WHAT IS EXPECTED:
Turn the lines of these records into a numbered list, skipping any blank lines.

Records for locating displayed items
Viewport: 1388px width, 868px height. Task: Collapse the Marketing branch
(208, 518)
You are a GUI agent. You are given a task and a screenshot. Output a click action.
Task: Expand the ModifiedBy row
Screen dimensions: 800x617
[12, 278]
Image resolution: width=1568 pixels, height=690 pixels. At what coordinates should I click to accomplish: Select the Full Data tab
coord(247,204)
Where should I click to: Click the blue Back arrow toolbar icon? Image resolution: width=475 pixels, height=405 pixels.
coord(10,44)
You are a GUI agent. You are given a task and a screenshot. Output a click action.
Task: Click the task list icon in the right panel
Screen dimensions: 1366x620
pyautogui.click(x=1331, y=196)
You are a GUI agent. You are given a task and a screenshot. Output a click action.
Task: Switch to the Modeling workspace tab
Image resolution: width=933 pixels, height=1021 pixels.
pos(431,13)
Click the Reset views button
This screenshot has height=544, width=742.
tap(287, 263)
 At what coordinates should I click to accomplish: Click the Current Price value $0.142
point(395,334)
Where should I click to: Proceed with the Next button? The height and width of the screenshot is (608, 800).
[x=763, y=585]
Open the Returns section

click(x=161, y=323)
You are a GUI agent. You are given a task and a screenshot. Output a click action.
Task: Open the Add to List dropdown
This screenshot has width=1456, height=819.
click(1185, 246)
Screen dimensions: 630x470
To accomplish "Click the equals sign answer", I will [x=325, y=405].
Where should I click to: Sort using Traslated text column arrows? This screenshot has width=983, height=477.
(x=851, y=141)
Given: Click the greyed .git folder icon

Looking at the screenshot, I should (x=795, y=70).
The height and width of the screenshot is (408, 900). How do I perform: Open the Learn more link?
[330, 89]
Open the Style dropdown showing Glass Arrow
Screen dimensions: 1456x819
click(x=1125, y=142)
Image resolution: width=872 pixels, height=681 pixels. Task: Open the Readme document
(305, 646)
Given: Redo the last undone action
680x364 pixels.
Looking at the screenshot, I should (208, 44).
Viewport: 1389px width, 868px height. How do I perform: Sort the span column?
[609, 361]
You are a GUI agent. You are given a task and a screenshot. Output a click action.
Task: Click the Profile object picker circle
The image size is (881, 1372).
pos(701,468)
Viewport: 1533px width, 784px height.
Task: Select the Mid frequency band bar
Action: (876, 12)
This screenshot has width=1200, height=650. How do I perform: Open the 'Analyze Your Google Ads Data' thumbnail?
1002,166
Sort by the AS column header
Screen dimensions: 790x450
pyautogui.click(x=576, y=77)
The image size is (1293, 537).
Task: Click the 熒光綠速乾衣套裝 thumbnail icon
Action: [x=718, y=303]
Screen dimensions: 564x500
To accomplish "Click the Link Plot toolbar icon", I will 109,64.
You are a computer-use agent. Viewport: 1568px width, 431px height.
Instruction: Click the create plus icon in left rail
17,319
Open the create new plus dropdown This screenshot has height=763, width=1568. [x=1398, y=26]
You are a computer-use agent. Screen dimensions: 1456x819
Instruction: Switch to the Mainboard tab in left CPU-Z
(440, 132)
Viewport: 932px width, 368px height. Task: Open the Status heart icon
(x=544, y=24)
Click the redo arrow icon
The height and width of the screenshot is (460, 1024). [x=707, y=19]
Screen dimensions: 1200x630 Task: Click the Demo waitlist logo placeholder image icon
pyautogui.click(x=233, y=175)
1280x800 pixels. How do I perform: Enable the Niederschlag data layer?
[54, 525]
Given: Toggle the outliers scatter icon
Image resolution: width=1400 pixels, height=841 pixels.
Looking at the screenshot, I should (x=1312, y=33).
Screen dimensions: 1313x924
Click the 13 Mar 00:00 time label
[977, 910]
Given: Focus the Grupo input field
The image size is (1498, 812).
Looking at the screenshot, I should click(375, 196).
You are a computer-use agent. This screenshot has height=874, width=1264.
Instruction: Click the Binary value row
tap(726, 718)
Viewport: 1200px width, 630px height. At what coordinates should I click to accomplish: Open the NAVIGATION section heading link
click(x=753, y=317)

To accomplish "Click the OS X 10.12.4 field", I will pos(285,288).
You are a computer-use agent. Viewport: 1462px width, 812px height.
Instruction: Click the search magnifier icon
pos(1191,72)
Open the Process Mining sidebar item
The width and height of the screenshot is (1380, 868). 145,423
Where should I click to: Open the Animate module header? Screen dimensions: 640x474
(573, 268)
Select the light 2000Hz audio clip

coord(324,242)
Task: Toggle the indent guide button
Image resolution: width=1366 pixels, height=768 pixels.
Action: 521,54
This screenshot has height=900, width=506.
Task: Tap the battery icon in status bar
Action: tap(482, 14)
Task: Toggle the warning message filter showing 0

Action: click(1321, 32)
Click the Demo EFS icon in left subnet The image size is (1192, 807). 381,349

PROBLEM SOLUTION:
1. Viewport: 1388px width, 868px height. Task: Collapse the Marketing branch
2. (208, 518)
3. You are a GUI agent. You are given a task and a screenshot. Output a click action.
4. Task: Expand the ModifiedBy row
5. Screen dimensions: 800x617
6. [12, 278]
7. Image resolution: width=1568 pixels, height=690 pixels. At what coordinates should I click to accomplish: Select the Full Data tab
8. coord(247,204)
9. Where should I click to: Click the blue Back arrow toolbar icon? Image resolution: width=475 pixels, height=405 pixels.
10. coord(10,44)
11. You are a GUI agent. You are given a task and a screenshot. Output a click action.
12. Task: Click the task list icon in the right panel
13. Screen dimensions: 1366x620
14. pyautogui.click(x=1331, y=196)
15. You are a GUI agent. You are given a task and a screenshot. Output a click action.
16. Task: Switch to the Modeling workspace tab
17. Image resolution: width=933 pixels, height=1021 pixels.
18. pos(431,13)
19. Click the Reset views button
20. This screenshot has height=544, width=742.
21. tap(287, 263)
22.  At what coordinates should I click to accomplish: Click the Current Price value $0.142
23. point(395,334)
24. Where should I click to: Proceed with the Next button? The height and width of the screenshot is (608, 800).
25. [x=763, y=585]
26. Open the Returns section
27. click(x=161, y=323)
28. You are a GUI agent. You are given a task and a screenshot. Output a click action.
29. Task: Open the Add to List dropdown
30. This screenshot has width=1456, height=819.
31. click(1185, 246)
32. Screen dimensions: 630x470
33. To accomplish "Click the equals sign answer", I will [x=325, y=405].
34. Where should I click to: Sort using Traslated text column arrows? This screenshot has width=983, height=477.
35. (x=851, y=141)
36. Given: Click the greyed .git folder icon
37. Looking at the screenshot, I should (x=795, y=70).
38. The height and width of the screenshot is (408, 900). How do I perform: Open the Learn more link?
39. [330, 89]
40. Open the Style dropdown showing Glass Arrow
41. Screen dimensions: 1456x819
42. click(x=1125, y=142)
43. Image resolution: width=872 pixels, height=681 pixels. Task: Open the Readme document
44. (305, 646)
45. Given: Redo the last undone action
46. 680x364 pixels.
47. Looking at the screenshot, I should (208, 44).
48. Viewport: 1389px width, 868px height. How do I perform: Sort the span column?
49. [609, 361]
50. You are a GUI agent. You are given a task and a screenshot. Output a click action.
51. Task: Click the Profile object picker circle
52. The image size is (881, 1372).
53. pos(701,468)
54. Viewport: 1533px width, 784px height.
55. Task: Select the Mid frequency band bar
56. Action: (876, 12)
57. This screenshot has width=1200, height=650. How do I perform: Open the 'Analyze Your Google Ads Data' thumbnail?
58. 1002,166
59. Sort by the AS column header
60. Screen dimensions: 790x450
61. pyautogui.click(x=576, y=77)
62. The image size is (1293, 537).
63. Task: Click the 熒光綠速乾衣套裝 thumbnail icon
64. Action: [x=718, y=303]
65. Screen dimensions: 564x500
66. To accomplish "Click the Link Plot toolbar icon", I will 109,64.
67. You are a computer-use agent. Viewport: 1568px width, 431px height.
68. Instruction: Click the create plus icon in left rail
69. 17,319
70. Open the create new plus dropdown This screenshot has height=763, width=1568. [x=1398, y=26]
71. You are a computer-use agent. Screen dimensions: 1456x819
72. Instruction: Switch to the Mainboard tab in left CPU-Z
73. (440, 132)
74. Viewport: 932px width, 368px height. Task: Open the Status heart icon
75. (x=544, y=24)
76. Click the redo arrow icon
77. The height and width of the screenshot is (460, 1024). [x=707, y=19]
78. Screen dimensions: 1200x630 Task: Click the Demo waitlist logo placeholder image icon
79. pyautogui.click(x=233, y=175)
80. 1280x800 pixels. How do I perform: Enable the Niederschlag data layer?
81. [54, 525]
82. Given: Toggle the outliers scatter icon
83. Image resolution: width=1400 pixels, height=841 pixels.
84. Looking at the screenshot, I should (x=1312, y=33).
85. Screen dimensions: 1313x924
86. Click the 13 Mar 00:00 time label
87. [977, 910]
88. Given: Focus the Grupo input field
89. The image size is (1498, 812).
90. Looking at the screenshot, I should click(375, 196).
91. You are a computer-use agent. This screenshot has height=874, width=1264.
92. Instruction: Click the Binary value row
93. tap(726, 718)
94. Viewport: 1200px width, 630px height. At what coordinates should I click to accomplish: Open the NAVIGATION section heading link
95. click(x=753, y=317)
96. To accomplish "Click the OS X 10.12.4 field", I will pos(285,288).
97. You are a computer-use agent. Viewport: 1462px width, 812px height.
98. Instruction: Click the search magnifier icon
99. pos(1191,72)
100. Open the Process Mining sidebar item
101. The width and height of the screenshot is (1380, 868). 145,423
102. Where should I click to: Open the Animate module header? Screen dimensions: 640x474
103. (573, 268)
104. Select the light 2000Hz audio clip
105. coord(324,242)
106. Task: Toggle the indent guide button
107. Image resolution: width=1366 pixels, height=768 pixels.
108. Action: 521,54
109. This screenshot has height=900, width=506.
110. Task: Tap the battery icon in status bar
111. Action: tap(482, 14)
112. Task: Toggle the warning message filter showing 0
113. Action: click(1321, 32)
114. Click the Demo EFS icon in left subnet The image size is (1192, 807). 381,349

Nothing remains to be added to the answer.